--- TÂCHES À RÉALISER ---
- A) Comment se traduit en anglais cette phrase du fil sur le choix entre l'iPhone X et le Xr : « Concernant le stockage, j’ai à peine consommé 25 Go en deux ans d’utilisation, donc je partirais sur le 64 Go. » ?
- B) Pouvez-vous poursuivre le fil sur le choix entre l'iPhone X et le Xr après son dernier message ?

--- TEXTE SOURCE ---
....................

# iPhone 7 -> iPhone X ou Xr



## knight2000 (28 Octobre 2018)

Bonjour à tous !

Je souhaite cette année renouveler mon iPhone 7 qui a bien travaillé ces deux dernières années. 

Je suis indécis quant au choix de son successeur : il est plutôt aisé de trouver un X au même prix que le Xr. 
Je dois avouer que le double appareil photo du X semble tout de même faire une sacré différence; et l’argument de l’écran est aussi important dans le choix je pense. 

Concernant le stockage, j’ai à peine consommé 25 Go en deux ans d’utilisation, donc je partirais sur le 64 Go. 

La question : X ou Xr ?

Merci pour vos retour


----------



## Membre supprimé 1129907 (28 Octobre 2018)

A toi de voir si le zoom 2x optique et non logiciel a une importance. Si oui, prend le X


----------



## Tony 11 (28 Octobre 2018)

Tout dépend l utilisation que tu en ferras je dirait si tu est un fan de photo il apparaît que le X sera un peu mieu a ce niveau là avec son double objectif et son écran, le touch 3D  après le XR aussi pas mal d avantage dernière technologie puce a12 un écran plus grand, son autonomie d après les test après ta aussi le choix de la personnalisation avec des couleurs qui changent . 
J était dans la même situation iPhone 7 que je voulait changer j hésiter entre le X et le XS  et c est en allant à Apple store ils m’ont dit dsl pas de X en stock j ai pris le XS et pas déçu l appareil photo entre celui ci et le 7 n’a rien à voir .


----------



## knight2000 (28 Octobre 2018)

Merci pour vos réponses.
J’avoue que le double appareil photo est hyper tentant. Et l’écran OLED est vraiment joli, quelle claque venant d’un 7.
Je n’ai pas les finances pour un Xs, d’où mon dilemme entre le X et Xr sensiblement au même prix aujourd’hui


----------



## Tony 11 (28 Octobre 2018)

Oui je t avoue que tu prend une claque quand tu passe du 7 au X. Après si j était dans le même cas que toi je m orienterais vers le X car il n y’a pas grand différence avec le XS mais un peu plus avec le XR.

....................

--- INFORMATIONS AFFICHÉES ---
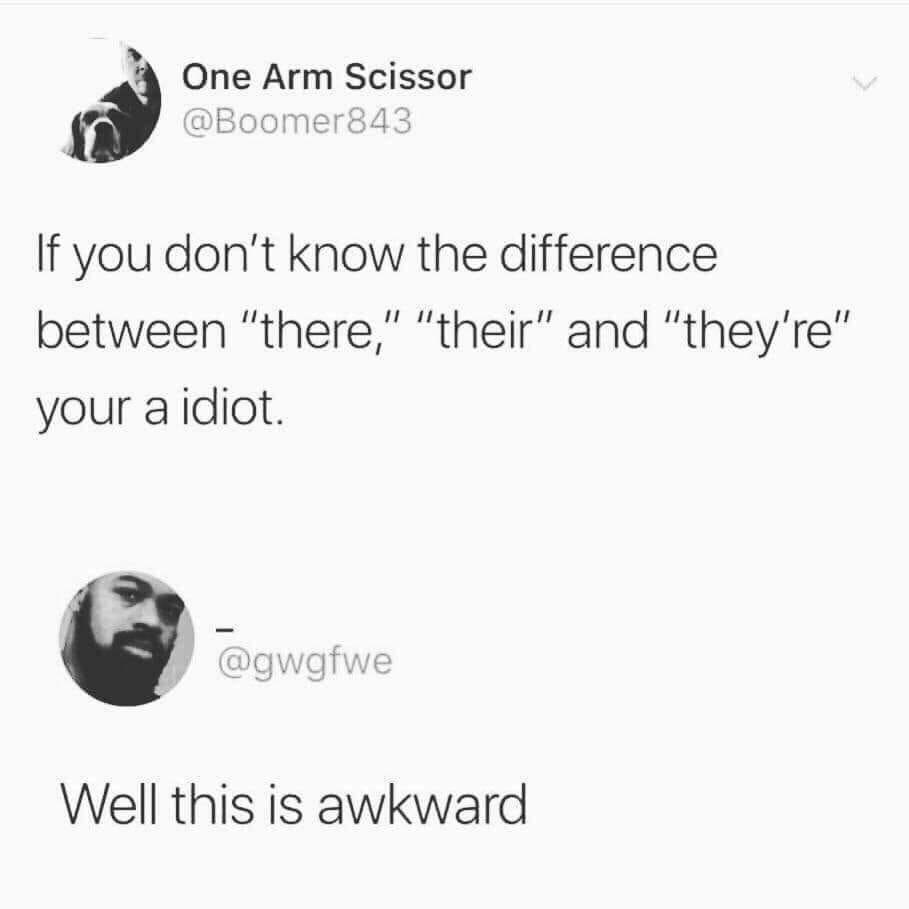Open the bearded man's profile avatar
This screenshot has height=909, width=909.
click(127, 638)
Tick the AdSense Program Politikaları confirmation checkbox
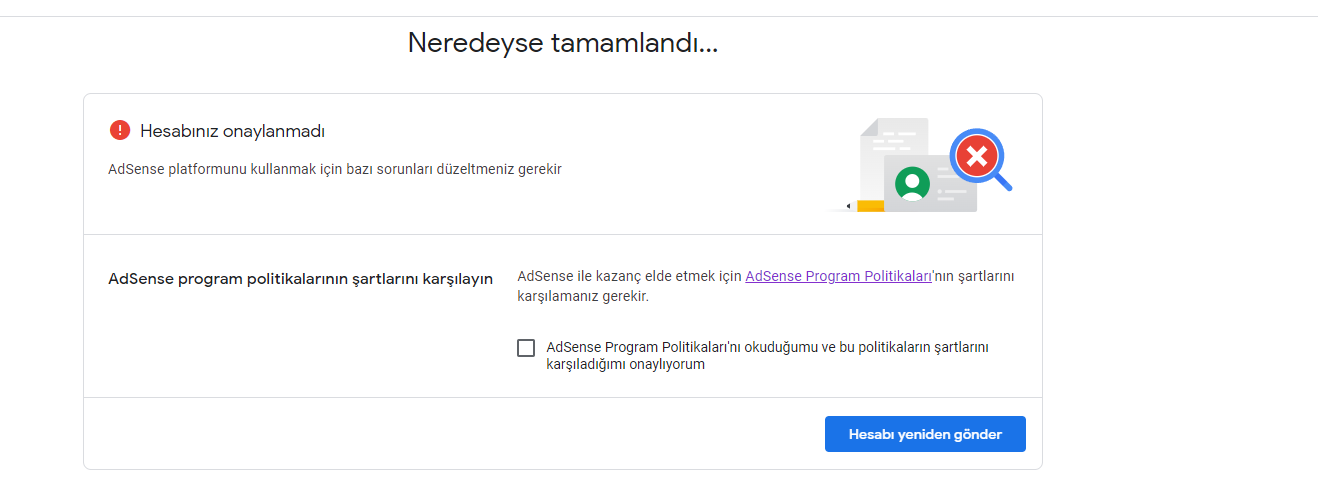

....................

--- RÉPONSES AUX TÂCHES ---
- A) As for storage, I've barely used 25 GB in two years of use, so I'd go with the 64 GB.

- B)
----------



## lostOzone (28 Octobre 2018)

Le X et le Xr ne sont pas au même prix. Le Xr de 64 Go est affiché 829€ chez Orange. Et le X est affiché 1019€ en 64 Go. 
Le Xr a pour lui un seul capteur photo mais meilleur en basse lumière. Un SoC dernière génération. Et une meilleure autonomie. 
Le X est plus compact et plus premium avec l’acier poli. Un deuxième capteur. Un écran OLED.
Si je n’avais pas déjà un X. J’aurais pris un Xr.


----------



## knight2000 (28 Octobre 2018)

Merci pour cette réponse.
Pour être honnête, l’écran OLED du X me fait de l’œil.
Également j’ai peur que le Xr fasse un peu pataud, d’autant que je n’ai pas des mains de géant non plus !
Je n’ai pas besoin d’avoir le A12 du Xr, par contre  le double capteur du X semble apporter quand même des choses sympathiques à la différence du Xr non ?


----------



## knight2000 (30 Octobre 2018)

Bon mon choix s’est finalement porté sur un X 64 Go, reconditionné neuf à 854€.
Hâte de le recevoir !
Merci pour vos messages !


----------



## lostOzone (30 Octobre 2018)

Bonne utilisation le X est super à l’usage.


----------



## knight2000 (30 Octobre 2018)

Merci !


----------



## Tony 11 (30 Octobre 2018)

Ta finalement craqué pour le X super choix.


----------



## knight2000 (30 Octobre 2018)

Tout à fait, même si le Xr RED me tentait énormément, l’avantage du X (double objectif et de l’écran) l’ont emporté sur la nouveauté Xr...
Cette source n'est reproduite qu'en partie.